On avait pourtant entendu un coup de sifflet
strident, prolongé. Le président les mit tous d’accord en racontant
que le chamois, à l’approche de l’ennemi, pousse un signal aigu par
les narines. Ce diable de Tartarin connaissait à fond cette chasse
comme toutes les autres ! Sur l’appel de leur guide, ils se
mirent en route ; mais la pente devenait de plus en plus
raide, les roches plus escarpées, avec des fondrières à droite et à
gauche. Tartarin tenait la tête, se retournant à chaque instant
pour aider les délégués, leur tendre la main ou sa carabine.
« La main, la main, si ça ne vous fait rien », demandait
le bon Bravida qui avait très peur des armes chargées.
Nouveau signe du guide, nouvel arrêt de la
délégation, le nez en l’air.
« Je viens de sentir une
goutte ! » murmura le commandant tout inquiet.
En même temps, la foudre gronda et, plus forte
que la foudre, la voix d’Excourbaniès :
« À vous, Tartarin ! »
Le chamois venait de bondir tout près d’eux,
franchissant le ravin comme une lueur dorée, trop vite pour que
Tartarin pût épauler, pas assez pour les empêcher d’entendre le
long sifflement de ses narines.
« J’en aurai raison, coquin de
sort ! » dit le président, mais les délégués
protestèrent.
Excourbaniès, subitement très aigre, lui
demanda s’il avait juré de les exterminer.
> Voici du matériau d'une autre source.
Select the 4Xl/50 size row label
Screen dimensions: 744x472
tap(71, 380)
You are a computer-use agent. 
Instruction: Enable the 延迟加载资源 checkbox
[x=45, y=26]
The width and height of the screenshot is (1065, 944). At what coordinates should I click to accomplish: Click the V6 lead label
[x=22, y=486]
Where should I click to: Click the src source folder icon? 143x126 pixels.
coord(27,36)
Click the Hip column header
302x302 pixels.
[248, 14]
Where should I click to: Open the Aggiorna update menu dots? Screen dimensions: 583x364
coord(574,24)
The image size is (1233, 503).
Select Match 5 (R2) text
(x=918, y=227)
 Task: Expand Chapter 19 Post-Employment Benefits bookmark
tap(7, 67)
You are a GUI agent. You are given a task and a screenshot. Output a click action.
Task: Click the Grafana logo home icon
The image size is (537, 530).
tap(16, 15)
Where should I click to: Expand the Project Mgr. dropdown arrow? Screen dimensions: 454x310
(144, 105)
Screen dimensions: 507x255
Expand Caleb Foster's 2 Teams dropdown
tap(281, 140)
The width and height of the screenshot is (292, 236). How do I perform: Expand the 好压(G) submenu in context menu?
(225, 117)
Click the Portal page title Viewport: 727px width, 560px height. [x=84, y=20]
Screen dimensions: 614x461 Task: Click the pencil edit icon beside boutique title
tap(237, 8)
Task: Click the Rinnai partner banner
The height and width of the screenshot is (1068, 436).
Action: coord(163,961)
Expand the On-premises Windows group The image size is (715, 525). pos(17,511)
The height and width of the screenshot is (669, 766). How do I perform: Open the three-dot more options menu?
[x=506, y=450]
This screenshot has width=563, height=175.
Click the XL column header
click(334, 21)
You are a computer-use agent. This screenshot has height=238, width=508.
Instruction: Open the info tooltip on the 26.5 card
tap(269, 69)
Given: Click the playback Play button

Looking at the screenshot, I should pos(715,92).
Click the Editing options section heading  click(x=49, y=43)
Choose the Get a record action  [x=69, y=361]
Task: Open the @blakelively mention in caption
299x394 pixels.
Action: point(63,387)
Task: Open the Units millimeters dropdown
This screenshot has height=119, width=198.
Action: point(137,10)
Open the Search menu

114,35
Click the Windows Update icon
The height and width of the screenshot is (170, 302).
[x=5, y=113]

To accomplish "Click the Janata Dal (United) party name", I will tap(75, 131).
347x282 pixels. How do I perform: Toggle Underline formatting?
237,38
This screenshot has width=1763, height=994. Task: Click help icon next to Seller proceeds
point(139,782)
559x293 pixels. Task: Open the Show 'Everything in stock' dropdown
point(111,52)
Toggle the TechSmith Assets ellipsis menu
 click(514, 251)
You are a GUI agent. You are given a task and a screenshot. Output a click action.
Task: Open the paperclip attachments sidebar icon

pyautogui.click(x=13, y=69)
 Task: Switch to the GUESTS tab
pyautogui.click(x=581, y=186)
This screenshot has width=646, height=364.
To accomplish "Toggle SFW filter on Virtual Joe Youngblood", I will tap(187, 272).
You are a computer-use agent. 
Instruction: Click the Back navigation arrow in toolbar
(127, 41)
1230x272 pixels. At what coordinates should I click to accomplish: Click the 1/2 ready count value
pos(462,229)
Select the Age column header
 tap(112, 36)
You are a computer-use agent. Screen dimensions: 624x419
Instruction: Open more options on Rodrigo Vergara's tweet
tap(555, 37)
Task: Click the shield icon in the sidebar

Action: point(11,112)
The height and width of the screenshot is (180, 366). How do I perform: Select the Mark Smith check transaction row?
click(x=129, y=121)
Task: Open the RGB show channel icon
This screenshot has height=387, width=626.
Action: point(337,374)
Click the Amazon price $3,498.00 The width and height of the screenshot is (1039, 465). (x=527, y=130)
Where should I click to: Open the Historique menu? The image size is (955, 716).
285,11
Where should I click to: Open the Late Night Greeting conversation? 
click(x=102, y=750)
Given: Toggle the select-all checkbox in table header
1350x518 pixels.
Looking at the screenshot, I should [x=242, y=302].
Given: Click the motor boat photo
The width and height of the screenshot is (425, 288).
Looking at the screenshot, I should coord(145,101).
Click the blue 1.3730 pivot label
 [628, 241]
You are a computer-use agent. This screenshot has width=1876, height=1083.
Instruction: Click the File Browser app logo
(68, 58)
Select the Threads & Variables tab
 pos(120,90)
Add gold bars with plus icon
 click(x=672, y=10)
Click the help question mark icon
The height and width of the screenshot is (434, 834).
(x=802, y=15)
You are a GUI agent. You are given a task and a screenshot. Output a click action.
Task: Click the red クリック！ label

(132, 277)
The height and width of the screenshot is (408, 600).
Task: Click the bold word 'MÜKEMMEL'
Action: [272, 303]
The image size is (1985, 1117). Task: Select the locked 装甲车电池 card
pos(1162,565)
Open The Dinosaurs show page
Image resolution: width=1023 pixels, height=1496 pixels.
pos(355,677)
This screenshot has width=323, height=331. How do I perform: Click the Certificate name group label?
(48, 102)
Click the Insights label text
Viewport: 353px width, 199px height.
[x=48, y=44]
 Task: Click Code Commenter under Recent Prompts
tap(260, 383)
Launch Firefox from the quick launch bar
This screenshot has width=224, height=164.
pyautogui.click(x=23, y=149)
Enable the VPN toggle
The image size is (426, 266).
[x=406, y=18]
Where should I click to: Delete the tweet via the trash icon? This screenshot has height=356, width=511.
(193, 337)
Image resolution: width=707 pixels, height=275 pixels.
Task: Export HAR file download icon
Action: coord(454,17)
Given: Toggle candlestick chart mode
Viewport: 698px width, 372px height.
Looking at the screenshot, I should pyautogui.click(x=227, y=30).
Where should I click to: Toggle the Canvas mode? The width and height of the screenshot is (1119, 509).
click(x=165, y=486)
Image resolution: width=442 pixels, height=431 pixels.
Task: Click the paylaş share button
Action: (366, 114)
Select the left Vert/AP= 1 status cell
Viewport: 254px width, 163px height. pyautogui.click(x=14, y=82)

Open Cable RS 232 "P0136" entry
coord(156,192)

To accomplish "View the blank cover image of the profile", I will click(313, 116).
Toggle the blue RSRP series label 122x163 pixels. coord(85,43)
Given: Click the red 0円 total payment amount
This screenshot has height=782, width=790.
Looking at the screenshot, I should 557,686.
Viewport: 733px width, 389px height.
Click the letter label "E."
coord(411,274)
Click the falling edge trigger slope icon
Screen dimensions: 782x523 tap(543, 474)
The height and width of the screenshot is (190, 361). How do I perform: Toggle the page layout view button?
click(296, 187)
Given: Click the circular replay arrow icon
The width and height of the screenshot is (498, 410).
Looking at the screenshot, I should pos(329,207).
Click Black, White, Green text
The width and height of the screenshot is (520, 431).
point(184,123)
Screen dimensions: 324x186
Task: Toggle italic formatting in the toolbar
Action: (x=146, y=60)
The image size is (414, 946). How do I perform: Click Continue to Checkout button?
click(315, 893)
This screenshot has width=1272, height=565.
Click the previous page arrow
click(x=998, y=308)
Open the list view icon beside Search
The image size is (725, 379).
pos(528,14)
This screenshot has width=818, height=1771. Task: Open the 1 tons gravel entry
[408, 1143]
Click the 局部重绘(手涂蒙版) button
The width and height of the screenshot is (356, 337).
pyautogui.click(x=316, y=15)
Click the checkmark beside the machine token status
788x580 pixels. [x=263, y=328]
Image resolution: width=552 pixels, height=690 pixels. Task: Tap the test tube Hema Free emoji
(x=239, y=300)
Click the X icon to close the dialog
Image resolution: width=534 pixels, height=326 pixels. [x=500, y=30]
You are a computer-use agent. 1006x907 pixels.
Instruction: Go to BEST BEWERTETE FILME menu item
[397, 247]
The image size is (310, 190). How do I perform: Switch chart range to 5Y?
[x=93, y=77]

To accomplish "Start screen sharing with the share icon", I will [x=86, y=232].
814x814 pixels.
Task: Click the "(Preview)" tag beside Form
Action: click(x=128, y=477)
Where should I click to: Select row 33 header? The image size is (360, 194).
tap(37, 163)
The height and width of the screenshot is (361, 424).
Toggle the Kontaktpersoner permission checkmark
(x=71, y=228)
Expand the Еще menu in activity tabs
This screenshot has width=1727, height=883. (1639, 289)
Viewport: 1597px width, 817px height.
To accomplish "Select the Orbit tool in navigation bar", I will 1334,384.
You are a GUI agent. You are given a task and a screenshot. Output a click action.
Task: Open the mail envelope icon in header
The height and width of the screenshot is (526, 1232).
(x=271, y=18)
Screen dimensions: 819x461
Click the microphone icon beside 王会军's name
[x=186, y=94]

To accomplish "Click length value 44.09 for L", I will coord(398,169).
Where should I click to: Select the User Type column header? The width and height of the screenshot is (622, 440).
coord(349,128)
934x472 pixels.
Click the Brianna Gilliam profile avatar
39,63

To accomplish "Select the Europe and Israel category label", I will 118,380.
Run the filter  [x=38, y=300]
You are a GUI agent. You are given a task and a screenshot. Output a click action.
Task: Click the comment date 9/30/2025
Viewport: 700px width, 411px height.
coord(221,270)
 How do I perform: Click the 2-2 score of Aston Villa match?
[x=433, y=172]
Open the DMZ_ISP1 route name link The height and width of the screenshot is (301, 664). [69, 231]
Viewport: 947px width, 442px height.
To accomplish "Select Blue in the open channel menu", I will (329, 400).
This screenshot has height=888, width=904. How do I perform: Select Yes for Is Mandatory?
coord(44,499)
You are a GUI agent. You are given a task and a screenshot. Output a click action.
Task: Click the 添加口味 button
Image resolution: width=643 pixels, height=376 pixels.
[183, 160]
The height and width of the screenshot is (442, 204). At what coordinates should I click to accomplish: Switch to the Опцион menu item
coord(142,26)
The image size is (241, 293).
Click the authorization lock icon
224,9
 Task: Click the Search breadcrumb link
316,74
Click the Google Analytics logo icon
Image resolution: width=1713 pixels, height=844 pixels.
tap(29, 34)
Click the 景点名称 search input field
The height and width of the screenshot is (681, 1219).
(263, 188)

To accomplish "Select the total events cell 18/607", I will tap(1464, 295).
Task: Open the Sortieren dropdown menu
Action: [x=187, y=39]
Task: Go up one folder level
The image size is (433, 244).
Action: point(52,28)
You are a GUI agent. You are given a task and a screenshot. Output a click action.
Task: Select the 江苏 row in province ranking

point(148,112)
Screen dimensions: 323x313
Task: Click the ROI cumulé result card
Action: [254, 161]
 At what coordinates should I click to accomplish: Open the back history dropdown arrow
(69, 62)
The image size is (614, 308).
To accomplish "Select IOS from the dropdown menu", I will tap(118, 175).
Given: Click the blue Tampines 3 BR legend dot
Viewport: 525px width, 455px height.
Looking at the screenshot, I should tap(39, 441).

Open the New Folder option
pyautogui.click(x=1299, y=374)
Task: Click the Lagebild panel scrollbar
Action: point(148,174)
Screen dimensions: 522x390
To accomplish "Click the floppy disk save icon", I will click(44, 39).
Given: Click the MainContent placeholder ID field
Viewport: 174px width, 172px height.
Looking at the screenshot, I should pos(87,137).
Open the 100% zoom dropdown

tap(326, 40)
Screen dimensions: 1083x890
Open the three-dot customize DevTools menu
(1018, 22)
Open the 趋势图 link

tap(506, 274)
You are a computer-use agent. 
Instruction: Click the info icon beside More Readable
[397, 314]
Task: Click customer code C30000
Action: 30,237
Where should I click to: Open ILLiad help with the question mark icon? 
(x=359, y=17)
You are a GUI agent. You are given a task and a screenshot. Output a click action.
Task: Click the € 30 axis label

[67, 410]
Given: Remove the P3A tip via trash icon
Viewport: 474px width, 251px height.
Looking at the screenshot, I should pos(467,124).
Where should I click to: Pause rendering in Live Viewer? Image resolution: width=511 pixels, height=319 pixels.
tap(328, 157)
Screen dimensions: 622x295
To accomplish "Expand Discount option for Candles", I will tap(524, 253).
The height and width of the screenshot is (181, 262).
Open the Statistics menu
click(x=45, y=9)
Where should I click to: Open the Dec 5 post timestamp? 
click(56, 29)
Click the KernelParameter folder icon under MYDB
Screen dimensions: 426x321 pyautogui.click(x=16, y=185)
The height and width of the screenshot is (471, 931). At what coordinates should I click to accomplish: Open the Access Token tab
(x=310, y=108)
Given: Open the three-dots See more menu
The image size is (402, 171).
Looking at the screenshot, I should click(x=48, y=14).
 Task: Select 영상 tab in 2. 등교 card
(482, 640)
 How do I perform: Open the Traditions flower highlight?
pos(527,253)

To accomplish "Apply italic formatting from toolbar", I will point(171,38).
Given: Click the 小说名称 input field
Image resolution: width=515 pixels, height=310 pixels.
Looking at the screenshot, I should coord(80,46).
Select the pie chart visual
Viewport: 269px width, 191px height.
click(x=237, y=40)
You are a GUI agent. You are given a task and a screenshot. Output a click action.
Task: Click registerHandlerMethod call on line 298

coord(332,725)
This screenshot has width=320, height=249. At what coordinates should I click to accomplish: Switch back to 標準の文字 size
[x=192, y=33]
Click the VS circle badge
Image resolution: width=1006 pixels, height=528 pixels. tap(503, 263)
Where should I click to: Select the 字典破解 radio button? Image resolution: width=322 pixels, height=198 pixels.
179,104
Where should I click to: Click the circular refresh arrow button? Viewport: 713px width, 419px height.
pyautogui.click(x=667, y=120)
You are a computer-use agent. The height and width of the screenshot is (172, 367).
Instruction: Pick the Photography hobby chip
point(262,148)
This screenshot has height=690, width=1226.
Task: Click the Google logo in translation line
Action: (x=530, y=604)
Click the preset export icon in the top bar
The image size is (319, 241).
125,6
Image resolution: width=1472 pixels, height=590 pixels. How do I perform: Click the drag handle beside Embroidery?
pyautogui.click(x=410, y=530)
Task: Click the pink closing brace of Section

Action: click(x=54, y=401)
« Cher maî…aî… aître… bêla timidement
Pascalon, j’ai ouï dire que le chamois, lorsqu’on l’accule aux
abîmes, se retourne contre le chasseur et devient dangereux.
– Ne l’acculons pas, alors ! » fit
Bravida terrible, la casquette en bataille.
Tartarin les appela poules mouillées. Et
brusquement, tandis qu’ils se disputaient, ils disparurent les uns
aux yeux des autres dans une épaisse nuée tiède qui sentait le
soufre et à travers laquelle ils se cherchaient, s’appelaient.
« Hé ! Tartarin.
– Êtes-vous là, Placide ?
– Maî… aî… tre !
– Du sang-froid ! du
sang-froid ! »
Une vraie panique. Puis un coup de vent creva
le nuage, l’emporta comme une voile arrachée flottant aux ronces,
d’où sortit un éclair en zigzag avec un épouvantable coup de
tonnerre sous les pieds des voyageurs. « Ma
casquette !… » cria Spiridion décoiffé par la tempête,
les cheveux tout droits crépitant d’étincelles électriques. Ils
étaient en plein cœur de l’orage, dans la forge même de
Vulcain.
Bravida, le premier, s’enfuit à toute
vitesse ; le reste de la délégation s’élançait derrière lui,
mais un cri du P. C. A. qui pensait à tout les retint :
« Malheureux… gare à la
foudre !… »
Du reste, en dehors du danger très réel qu’il
leur signalait, on ne pouvait guère courir sur ces pentes abruptes,
ravinées, transformées en torrents, en cascades, par toute l’eau du
ciel qui tombait. Et le retour fut sinistre, à pas lents sous la
folle radée, parmi les courts éclairs suivis d’explosions, avec des
glissades, des chutes, des haltes forcées. Pascalon se signait,
invoquait tout haut, comme à Tarascon, « sainte Marthe et
sainte Hélène, sainte Marie-Madeleine », pendant
qu’Excourbaniès jurait : « Coquin de sort ! »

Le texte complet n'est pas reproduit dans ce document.